■ **EXERCISE OBJECTIVE**
Find each line below where the word "ويتعهد" occurs, and copy it.

■ **MATERIAL FOR THIS TASK**
★ ★ ★ ★ ★ ★ ★

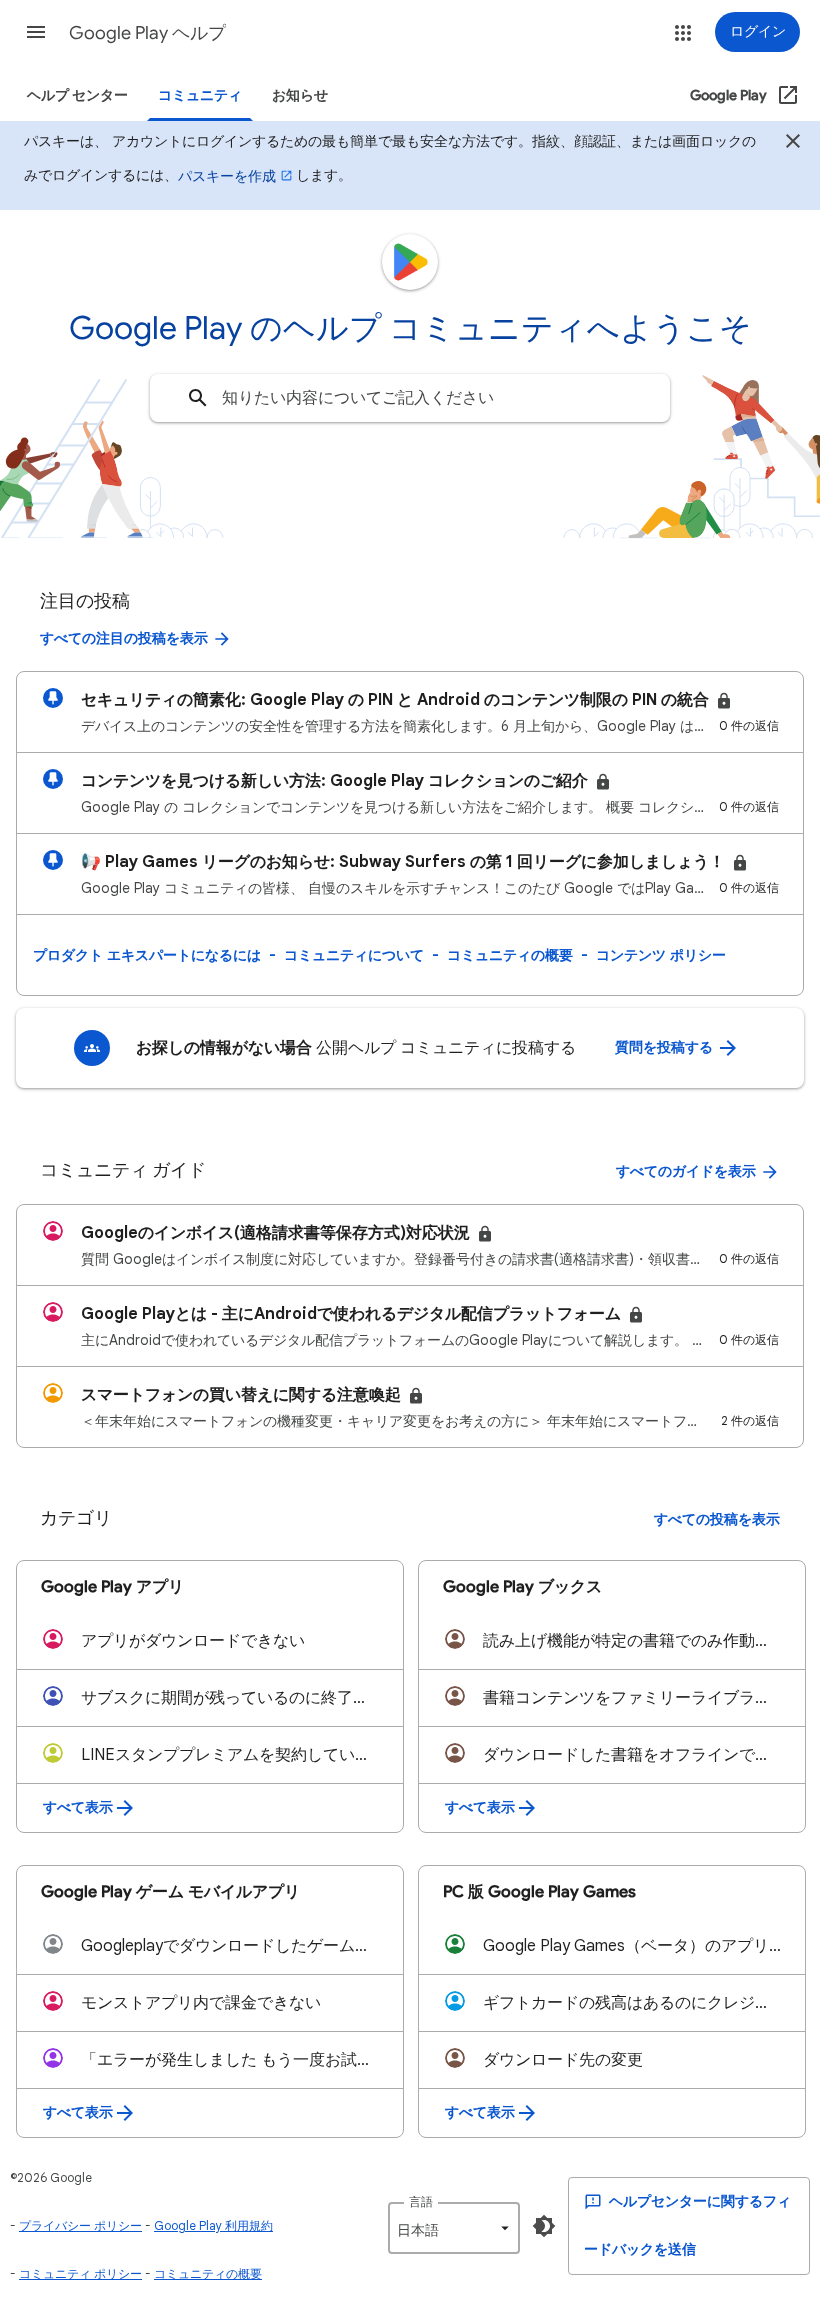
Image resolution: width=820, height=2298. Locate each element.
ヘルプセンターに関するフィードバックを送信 (687, 2225)
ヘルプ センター (77, 95)
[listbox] (454, 2228)
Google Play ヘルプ (147, 33)
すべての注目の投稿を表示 (124, 638)
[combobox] (410, 398)
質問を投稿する (665, 1047)
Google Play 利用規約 (213, 2225)
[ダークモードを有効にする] (544, 2226)
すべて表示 (78, 1807)
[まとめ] (793, 144)
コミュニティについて (354, 955)
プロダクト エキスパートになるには (147, 955)
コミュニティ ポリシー (80, 2273)
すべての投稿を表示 (717, 1519)
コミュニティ (200, 95)
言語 (421, 2201)
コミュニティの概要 (510, 955)
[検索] (198, 398)
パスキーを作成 (227, 176)
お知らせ (300, 95)
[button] (36, 32)
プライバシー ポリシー (80, 2225)
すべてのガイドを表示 (686, 1171)
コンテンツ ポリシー (661, 955)
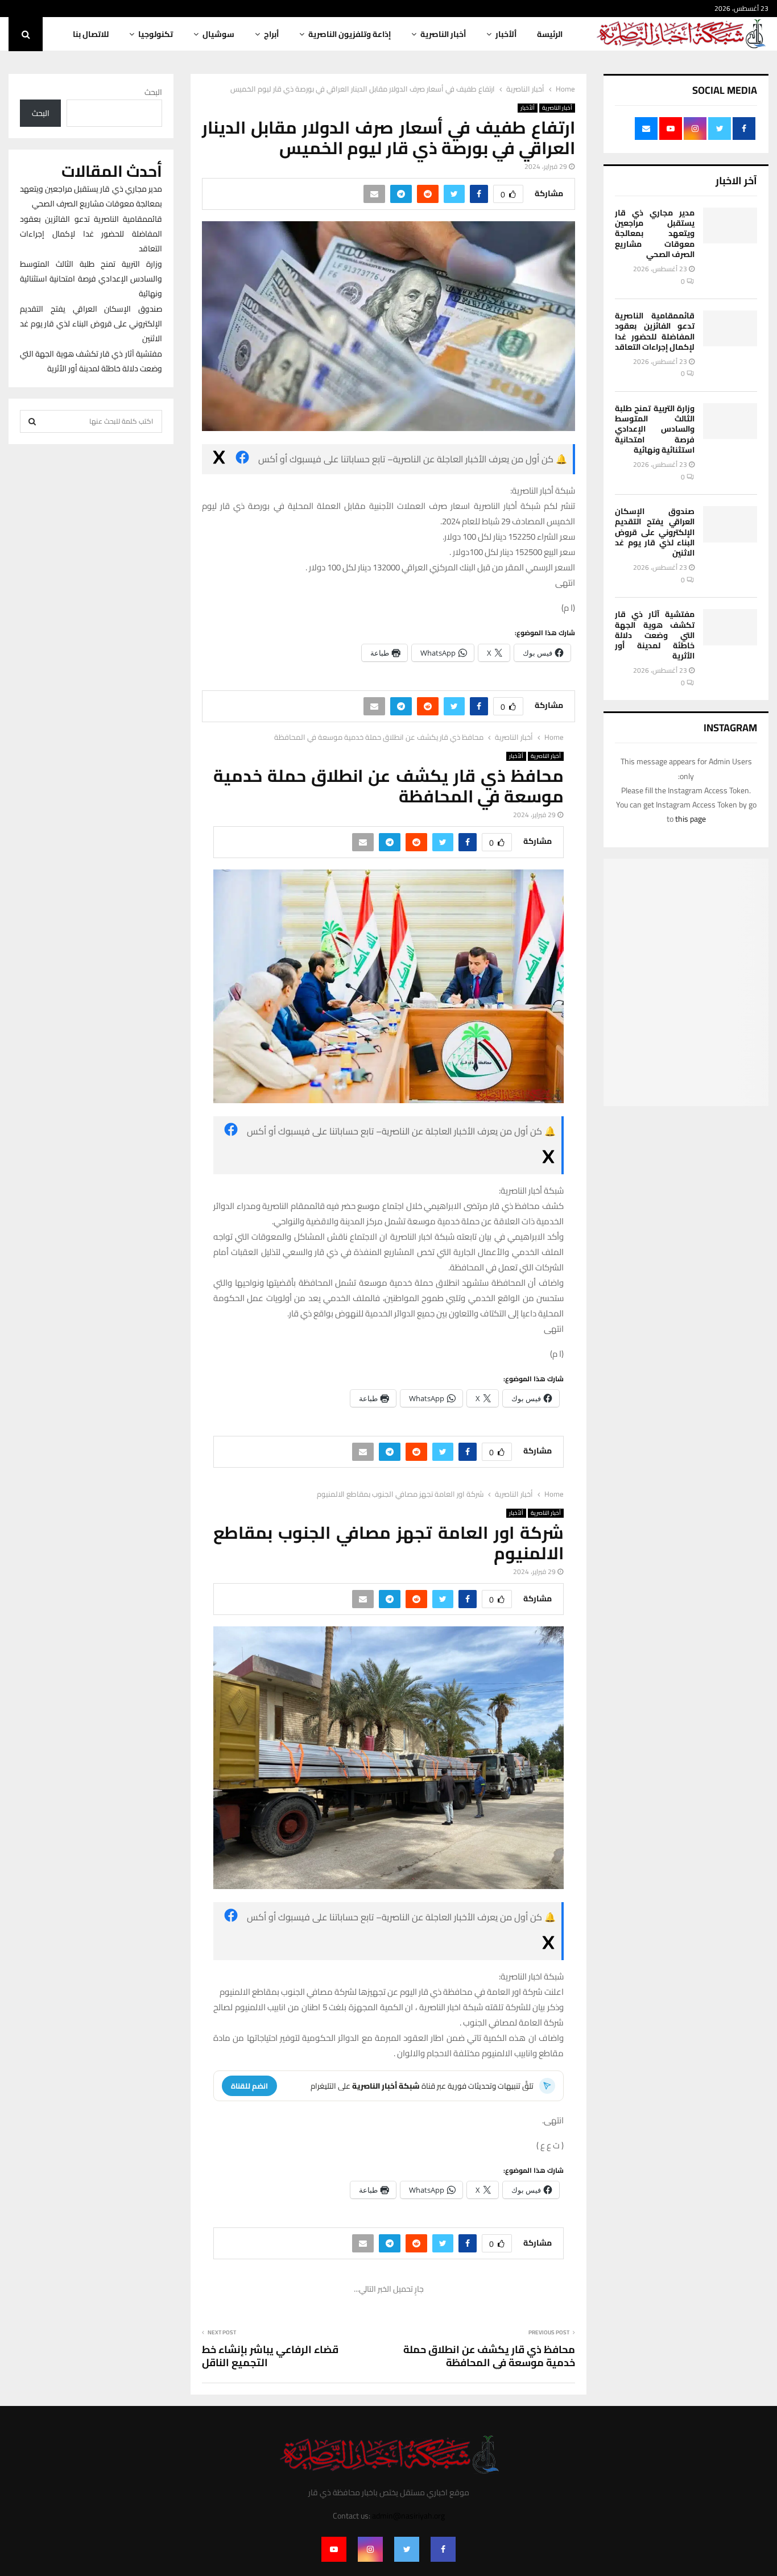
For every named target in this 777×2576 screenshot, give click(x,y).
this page (690, 818)
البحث (153, 92)
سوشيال (218, 34)
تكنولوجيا (155, 34)
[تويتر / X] (219, 459)
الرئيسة (550, 34)
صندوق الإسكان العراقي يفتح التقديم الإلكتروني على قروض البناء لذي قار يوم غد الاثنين (655, 532)
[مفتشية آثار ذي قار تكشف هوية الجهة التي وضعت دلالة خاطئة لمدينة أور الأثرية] (730, 627)
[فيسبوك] (242, 459)
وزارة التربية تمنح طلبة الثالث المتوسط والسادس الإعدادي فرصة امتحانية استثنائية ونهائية (655, 429)
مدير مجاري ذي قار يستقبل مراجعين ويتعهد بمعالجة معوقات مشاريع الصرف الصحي (655, 233)
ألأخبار (505, 34)
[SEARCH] (32, 421)
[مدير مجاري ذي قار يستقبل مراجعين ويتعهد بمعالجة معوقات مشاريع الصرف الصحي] (730, 225)
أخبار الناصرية (443, 34)
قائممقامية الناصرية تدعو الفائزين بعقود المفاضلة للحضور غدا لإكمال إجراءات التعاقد (655, 331)
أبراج (271, 34)
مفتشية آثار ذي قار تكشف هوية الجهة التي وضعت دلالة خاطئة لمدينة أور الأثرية (655, 635)
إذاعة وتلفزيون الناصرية (349, 34)
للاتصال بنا (91, 34)
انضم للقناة (249, 2086)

★ ★ ★ ★ ★ ★ ★

■ **EXERCISE RESULT**
مدير مجاري ذي قار يستقبل مراجعين ويتعهد بمعالجة معوقات مشاريع الصرف الصحي (655, 233)
[مدير مجاري ذي قار يستقبل مراجعين ويتعهد بمعالجة معوقات مشاريع الصرف الصحي] (730, 225)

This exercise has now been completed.